At its root, anxiety is fear of the unknown. In other words, it’s the fear of mystery, and thus the fear of change and, above all, of losing what we have.
Change is the hallmark of our era, and everyone is anxious, though not always for the same reasons. White, conservative Americans might be fearful as demographics shift, they lose the majority, and they no longer recognize the culture they grew up in. Meanwhile, more progressive Americans grieve for what we are losing to climate change, while also living in terror of the violence, discrimination, and assault on freedom and democracy that a second Mussolini Trump administration could bring.
The change is real. The fear is also real. But this Advent, there are two quotes that can remind us that while it is natural to feel anxiety at times, we should try not to remain in such a state.
The first is biblical: “Fear not.”
The prophets said it frequently to the Hebrew people. Jesus said it to those he healed. In the Advent and Christmas stories alone, angels repeat the message at least four times: to Zacharias, Mary, Joseph, and the shepherds.
The second quote is from author Anne Lamott: “The opposite of faith is not doubt, but certainty.” Or as John Patrick Shanley wrote in Doubt, “Certainty is an emotion, not a fact.”
If certainty is the opposite of faith, then mystery is the heart of faith. And can there be a better time for embracing mystery than in Advent?
In Advent, we wait and prepare for the coming of Christ — yes, the first coming at Christmas, but also the second coming. The thing is, none of us knows exactly what that phrase “second coming” means.
Maybe the second coming really will be a rapture, or the enthronement of Christ in a thousand-year reign on earth. Maybe. Or perhaps there won’t just be a second coming, but also a third, a fourth, and a ten millionth. Maybe Christ returns every day: as the waitress we tipped well, the refugee family our church sponsored, the driver we flipped off, or the homeless man we ignored.
The second coming could be anything. As Jesus says, no one knows the day or the hour. Even the Apostle Paul’s own understanding of the second coming seems to have changed with time, shifting from one epistle to the next.

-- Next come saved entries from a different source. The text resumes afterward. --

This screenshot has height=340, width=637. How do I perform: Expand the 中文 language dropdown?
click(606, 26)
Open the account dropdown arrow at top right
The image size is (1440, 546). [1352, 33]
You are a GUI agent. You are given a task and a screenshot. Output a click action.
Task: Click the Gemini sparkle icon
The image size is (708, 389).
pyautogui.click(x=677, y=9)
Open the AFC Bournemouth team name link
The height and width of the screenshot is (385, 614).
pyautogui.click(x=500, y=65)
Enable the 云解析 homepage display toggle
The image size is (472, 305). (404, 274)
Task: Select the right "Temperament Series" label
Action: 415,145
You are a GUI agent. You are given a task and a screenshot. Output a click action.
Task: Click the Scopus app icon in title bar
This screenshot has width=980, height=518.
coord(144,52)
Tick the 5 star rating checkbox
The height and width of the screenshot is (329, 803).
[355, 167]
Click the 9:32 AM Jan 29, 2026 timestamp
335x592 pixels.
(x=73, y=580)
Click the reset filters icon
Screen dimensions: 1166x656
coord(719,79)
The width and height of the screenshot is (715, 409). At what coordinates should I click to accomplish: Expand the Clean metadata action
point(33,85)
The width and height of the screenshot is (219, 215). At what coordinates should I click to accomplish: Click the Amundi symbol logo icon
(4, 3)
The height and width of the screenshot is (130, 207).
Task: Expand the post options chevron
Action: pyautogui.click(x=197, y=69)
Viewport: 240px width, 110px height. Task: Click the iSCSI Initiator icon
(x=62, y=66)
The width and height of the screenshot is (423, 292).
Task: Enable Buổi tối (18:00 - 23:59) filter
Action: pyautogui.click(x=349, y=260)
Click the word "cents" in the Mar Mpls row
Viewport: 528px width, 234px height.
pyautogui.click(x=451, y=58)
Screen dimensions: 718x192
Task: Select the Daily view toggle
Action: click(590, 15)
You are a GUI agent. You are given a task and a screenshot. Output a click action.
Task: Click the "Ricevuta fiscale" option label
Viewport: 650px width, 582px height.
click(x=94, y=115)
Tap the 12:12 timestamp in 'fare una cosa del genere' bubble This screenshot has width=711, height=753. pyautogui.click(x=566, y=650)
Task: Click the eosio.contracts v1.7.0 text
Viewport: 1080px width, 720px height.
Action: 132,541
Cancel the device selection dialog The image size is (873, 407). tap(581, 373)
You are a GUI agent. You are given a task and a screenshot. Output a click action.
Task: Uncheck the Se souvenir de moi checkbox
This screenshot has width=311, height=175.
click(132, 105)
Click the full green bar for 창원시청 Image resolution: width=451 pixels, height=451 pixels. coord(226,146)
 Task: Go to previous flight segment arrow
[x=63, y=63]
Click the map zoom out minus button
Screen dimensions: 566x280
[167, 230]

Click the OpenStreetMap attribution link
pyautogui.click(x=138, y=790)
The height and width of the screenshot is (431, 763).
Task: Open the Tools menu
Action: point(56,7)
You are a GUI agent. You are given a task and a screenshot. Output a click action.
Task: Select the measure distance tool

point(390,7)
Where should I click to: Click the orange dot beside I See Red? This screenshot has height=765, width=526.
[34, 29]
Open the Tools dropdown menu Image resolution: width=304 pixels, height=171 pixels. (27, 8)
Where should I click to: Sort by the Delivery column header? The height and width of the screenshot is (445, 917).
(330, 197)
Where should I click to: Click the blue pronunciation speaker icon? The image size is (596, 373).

Try as we might, we’ll never figure it out. All we can do is embrace the mystery. All we can do is follow the Advent recipe of waiting and preparing. And if this is true for future spiritual changes, it’s true for current political changes as well. We begin to calm our anxieties only when we learn to accept the presence of divine mystery in our lives.
Certainly, that’s easier said than done. As the child of two geologists and the head of a campaign organization, I’m a man of both science and action, not of waiting. Certainly, Christ calls us to act — to love God and to love our neighbors in concrete, social ways.
But the search for answers and the drive to shape change into something positive are to be held in balance with the embrace of cosmic, divine mystery. If we act without pausing to rest, reflect, and wonder, we’ll miss the chance to sit still in the presence of God. And if we fear taking action when results aren’t guaranteed, we’ll either paralyze ourselves with inaction, or burn ourselves out with anxiety and fear.
This is not the time for burnout. Too much is at stake. If we are to stand firm in our faith — to stand firm in the fights against right-wing fascism, sexism, and Christian Nationalism — then paradoxically, we must rest. We defeat anxiety by choosing to spend time dwelling in mystery alongside Emmanuel in the manger: alongside God with us.
Rev. Nathan Empsall is executive director of Faithful America, an online community of nearly 200,000 grassroots Christians putting faith into action for love and social justice, as well as an Episcopal priest.